#### Exercise:
Would you transcribe the entries below, beginning at the line with "Image resolution: width=1200" and ending after the line with "Task: Click the", exactly, with no picture and nothing more?
----- Available data
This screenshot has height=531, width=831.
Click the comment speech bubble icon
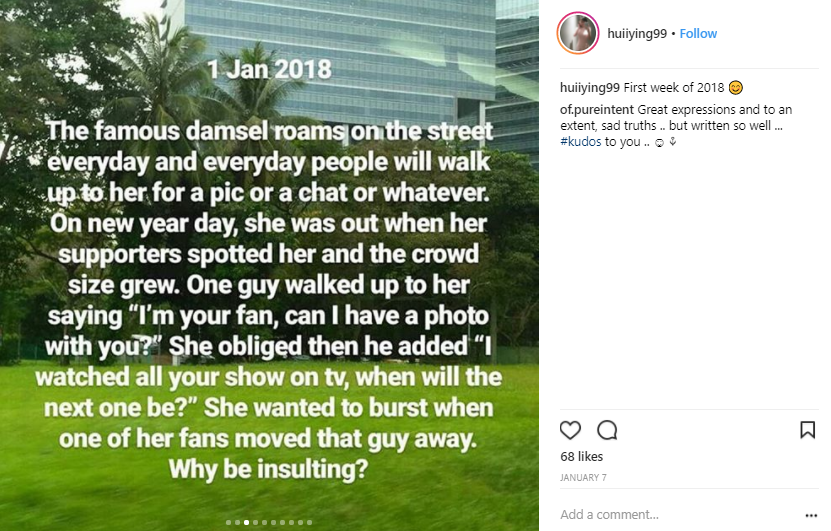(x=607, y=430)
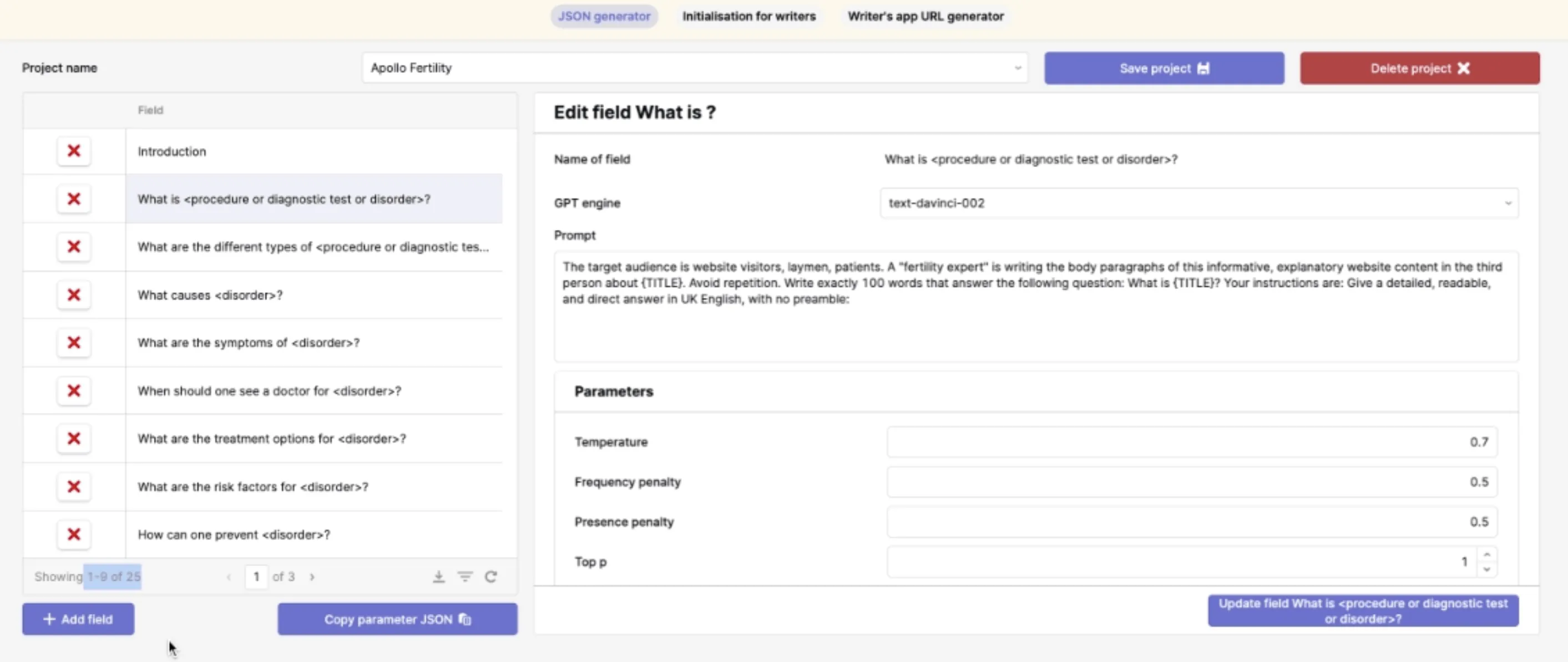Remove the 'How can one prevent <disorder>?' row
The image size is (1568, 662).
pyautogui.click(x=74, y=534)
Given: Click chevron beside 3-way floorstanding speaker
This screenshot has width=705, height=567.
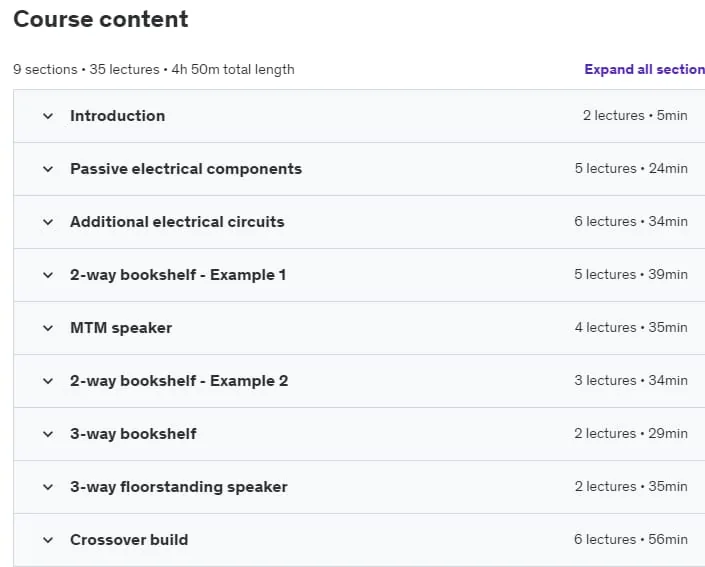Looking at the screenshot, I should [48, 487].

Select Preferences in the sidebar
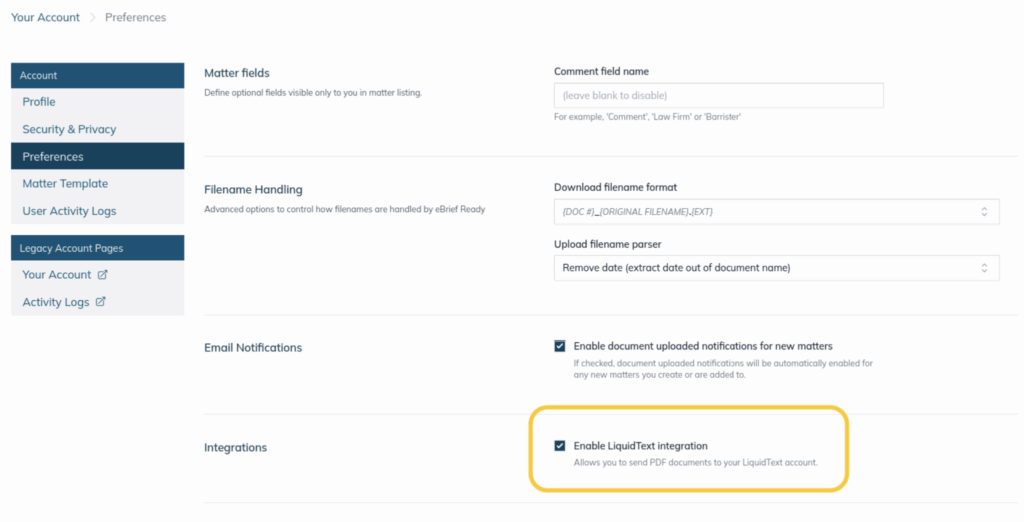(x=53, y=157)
----------
----- Available data
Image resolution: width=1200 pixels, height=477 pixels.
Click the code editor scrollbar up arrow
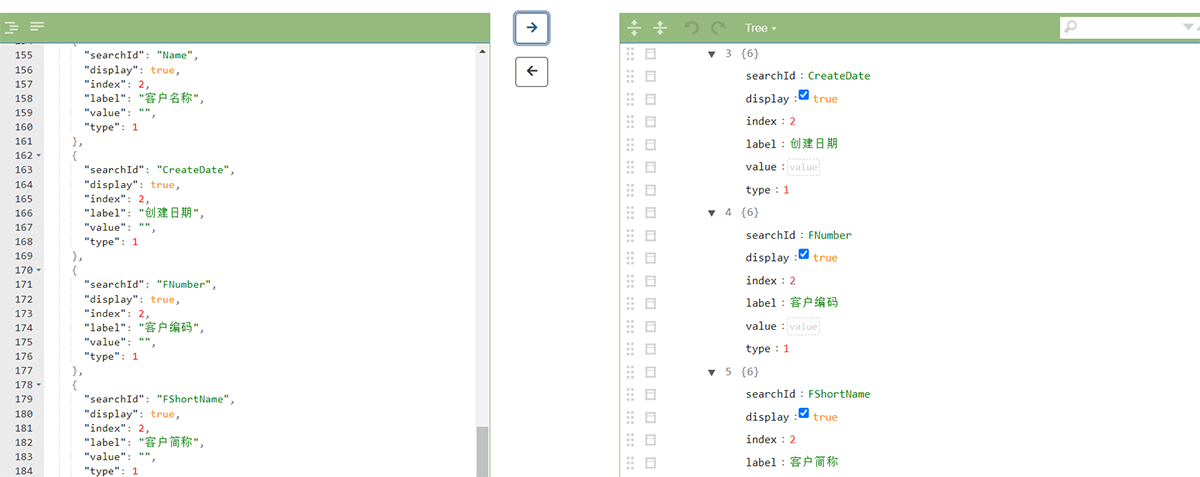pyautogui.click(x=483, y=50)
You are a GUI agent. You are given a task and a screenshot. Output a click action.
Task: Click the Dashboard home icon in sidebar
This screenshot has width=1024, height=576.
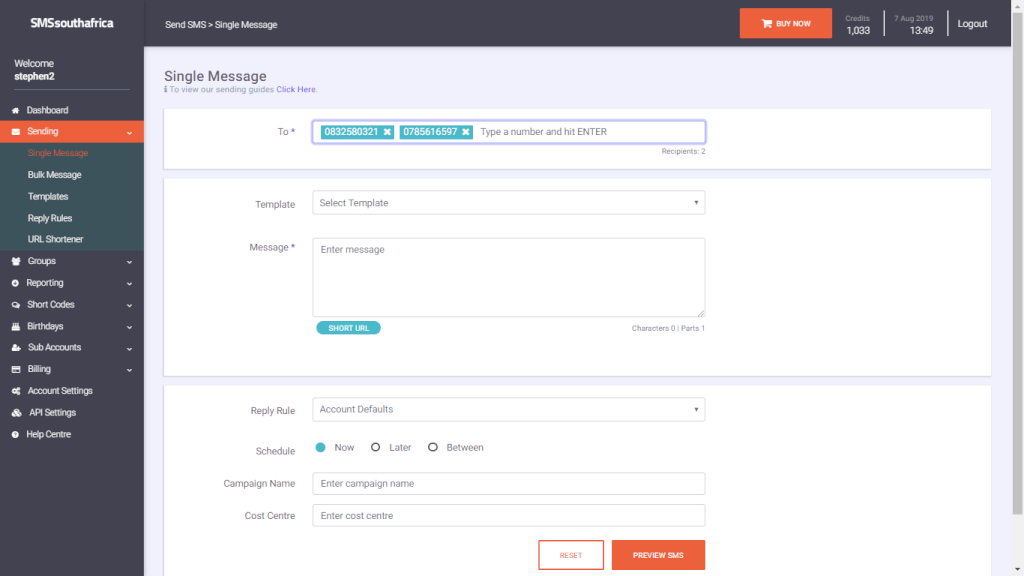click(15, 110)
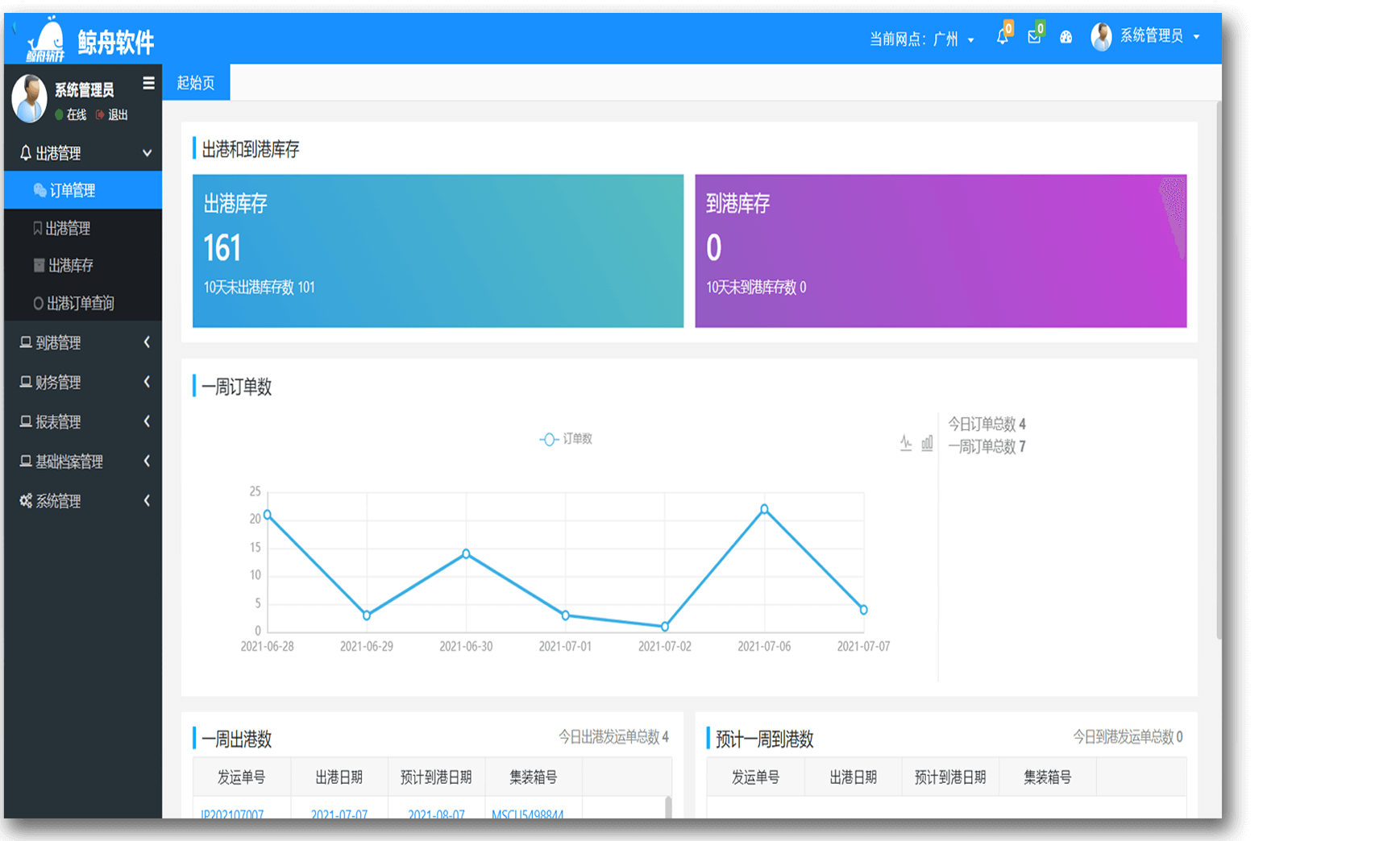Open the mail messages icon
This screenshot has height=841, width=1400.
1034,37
----------
#### Response:
Image resolution: width=1200 pixels, height=477 pixels.
Click the code editor scrollbar up arrow
pyautogui.click(x=483, y=50)
You are a GUI agent. You are given a task and a screenshot. Output a click action.
Task: Click the Dashboard home icon in sidebar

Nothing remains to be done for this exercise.